VALERIY SHARIFULIN/AFP/Getty Images
Russia’s Vladimir Putin and China’s Xi Jinping use the threat of nuclear weapons to safeguard against retaliation for their aggression and to seek strategic advantages.

Disruptive events such as the coronavirus pandemic can radically shift international relations. The public health crisis seems to have inexorably put China and the United States on a path toward a new cold war.

This confrontation has been building for some time through disputes over trade, intellectual property and the South China Sea. When China’s conduct became a matter of life and death for Americans, as with coronavirus, support for pushing back hard became broad and bipartisan.

A new cold war would not be like the original. The Soviet Union, unlike China, never was a “near-peer” economic competitor. China has robust technological capabilities and a well-funded military, making it a complex adversary. 

America’s resolve, creativity and willingness to work with others will be strongly tested. The United States has more than 40 treaty allies. China has North Korea.

Yet, these alliances have become badly frayed. Europe, for example, has strong reservations about a rising China, but also no longer fully trusts the United States. Rebuilding these ties will be imperative in a cold war with China. 

The United States also may need to get strategically bolder. 

For decades, the United States, Russia and China have had a distinct triangular relationship. In keeping with the classic theories of international relations, two of the parties tend to align because of a quest for advantage or fears about the third.

After the founding of the People’s Republic in 1949, China aligned itself with the Soviet Union until their dramatic split a decade later. In 1972, President Nixon pursued a bold opening with China. This rapprochement forced a strategic recalculation by the Soviet Union.
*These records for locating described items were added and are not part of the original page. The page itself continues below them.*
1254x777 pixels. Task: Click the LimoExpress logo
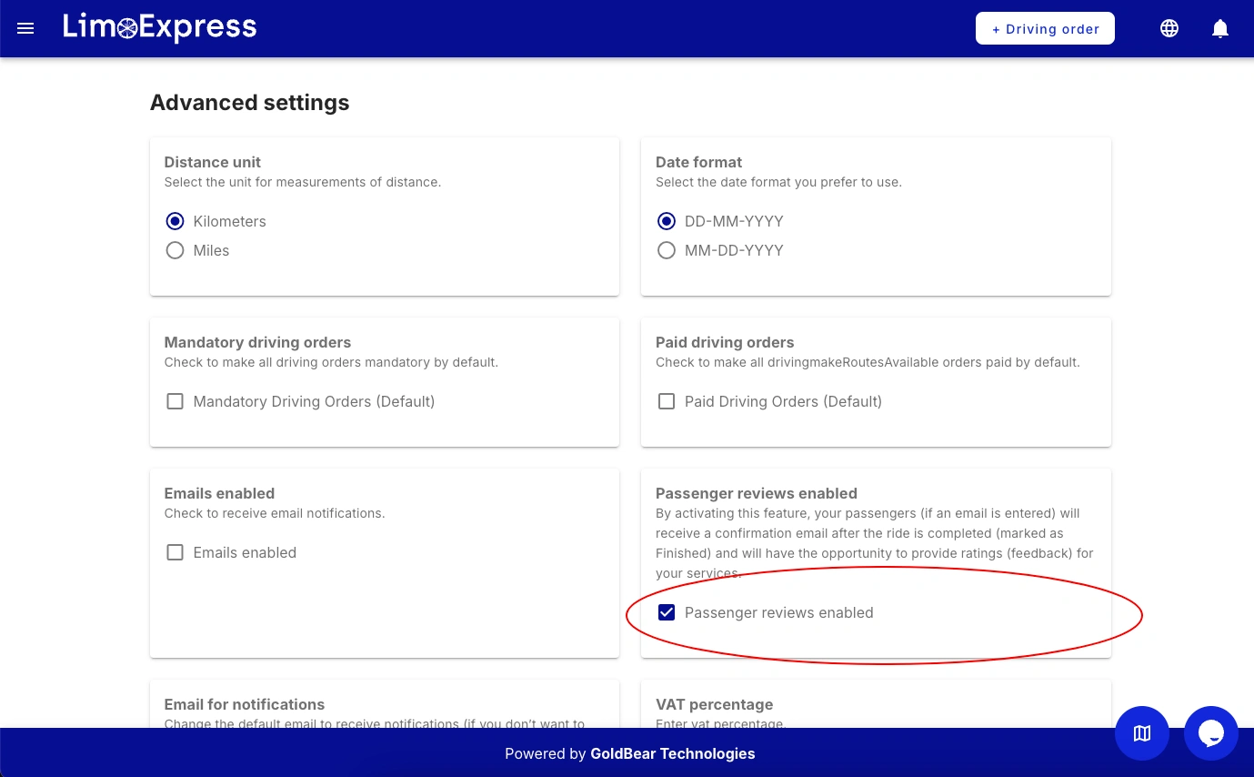point(160,28)
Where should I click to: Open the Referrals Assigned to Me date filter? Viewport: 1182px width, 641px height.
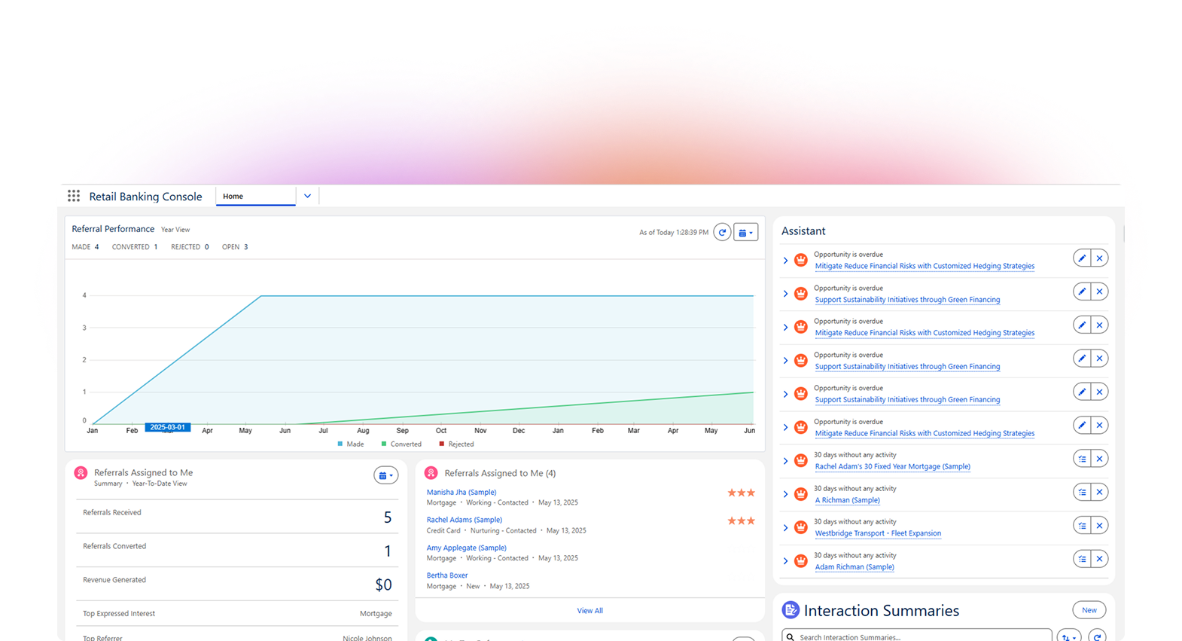point(385,475)
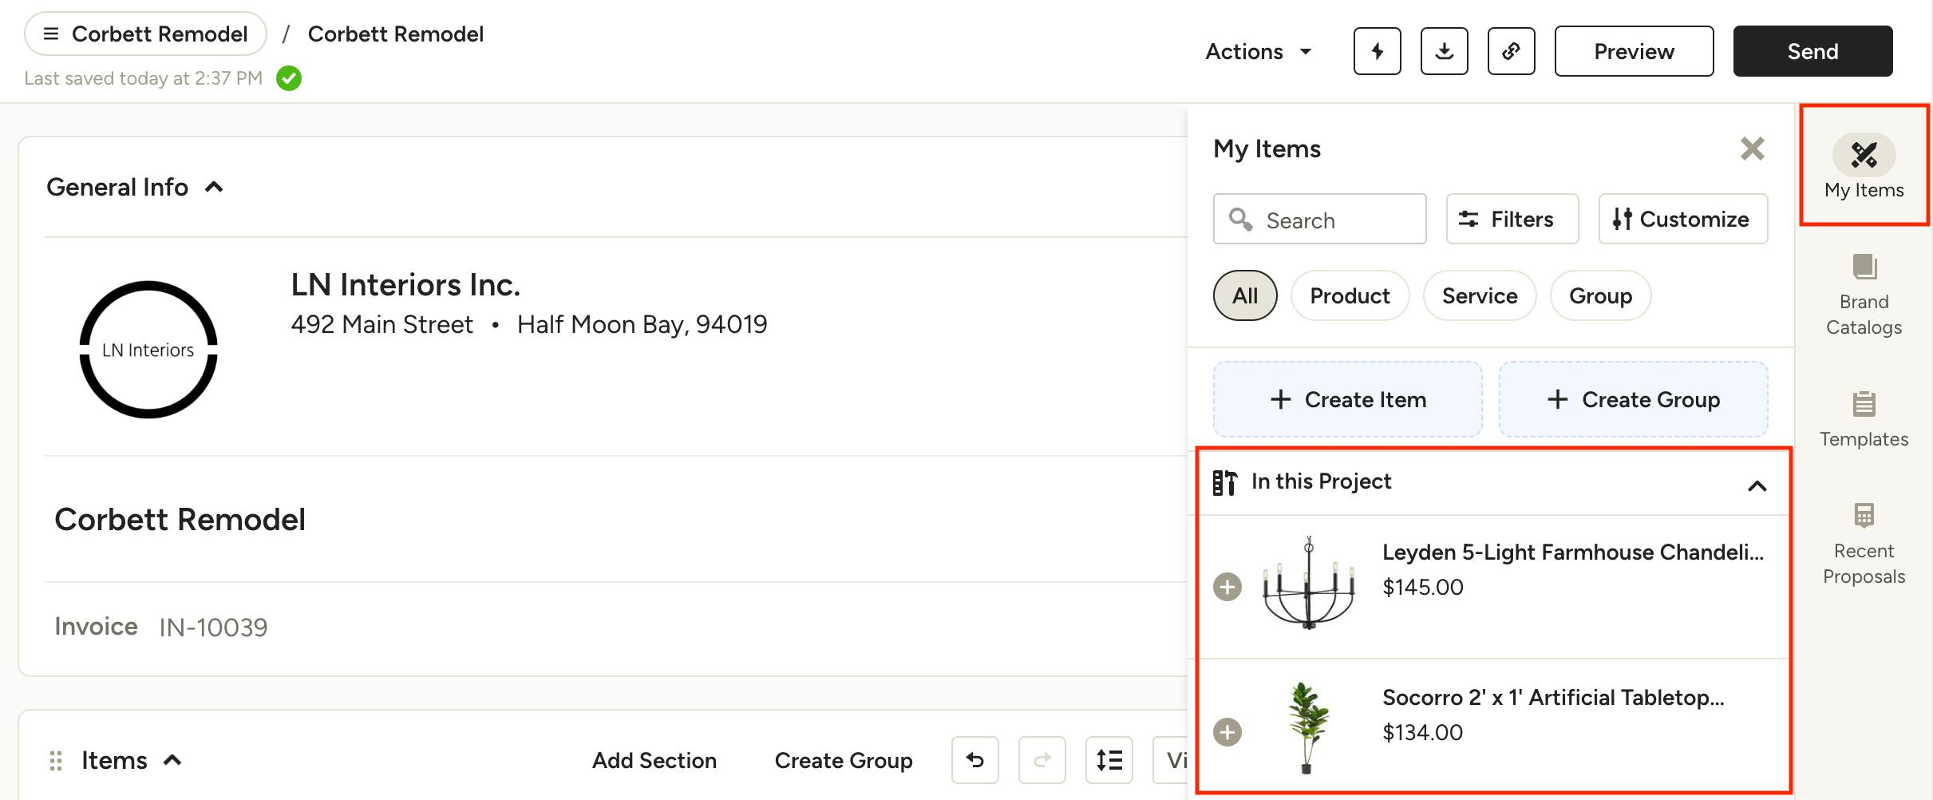Collapse the In this Project list
The width and height of the screenshot is (1933, 800).
pos(1757,485)
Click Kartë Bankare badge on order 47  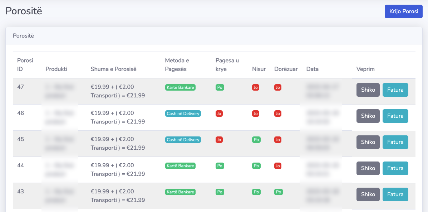click(180, 87)

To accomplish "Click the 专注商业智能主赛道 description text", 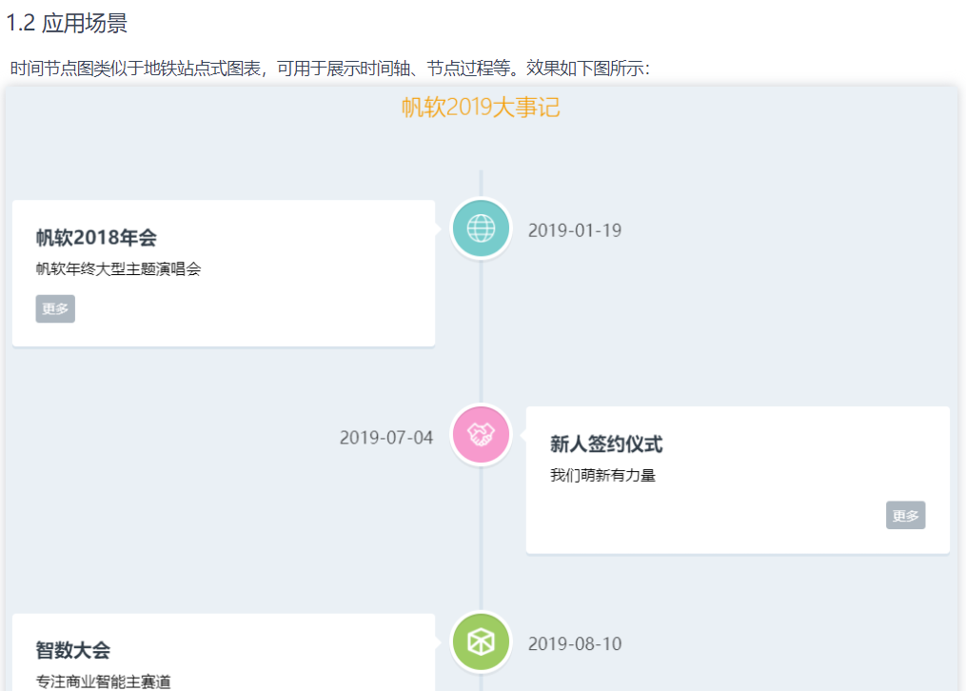I will (x=103, y=681).
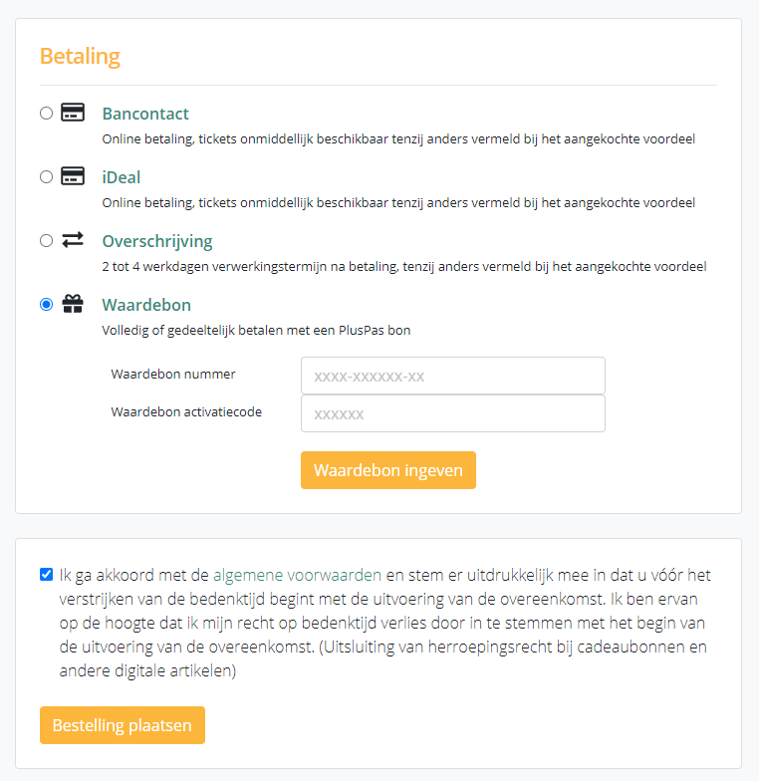The image size is (759, 781).
Task: Choose the Overschrijving radio button
Action: pos(46,240)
When Vladimir Putin became president of Russia in 2000, he sought to rebuild its international position. This included steadily aligning with China to counter U.S. influence from Asia to Europe. 

As China has grown stronger, however, Russia has grown more nervous. Russia is especially worried about its Far Eastern Federal District, which has a population of 6.2 million, compared to 100 million in China’s border provinces. The two countries came close to a border war in 1969 and mistrust persists. 

China’s growing wealth — now almost 10 times that of Russia — has made Moscow increasingly worried about Beijing’s embrace. This growing imbalance suggests that Russia may be open to new friends in a changed geopolitical context. 

For the United States, Russia is a highly imperfect partner. Its military actions in the Middle East, ongoing cyberattacks, and efforts to sow discord in America are but a few areas of concern. The U.S. must strongly defend its interests and the integrity of its institutional processes against Russian malfeasance.

Nevertheless, Russia is the swing player in international relations, meaning that it will see an interest in either moving closer to China or America in a new cold war. The United States does not necessarily want to contend with another great power rivalry as it seeks to focus on China.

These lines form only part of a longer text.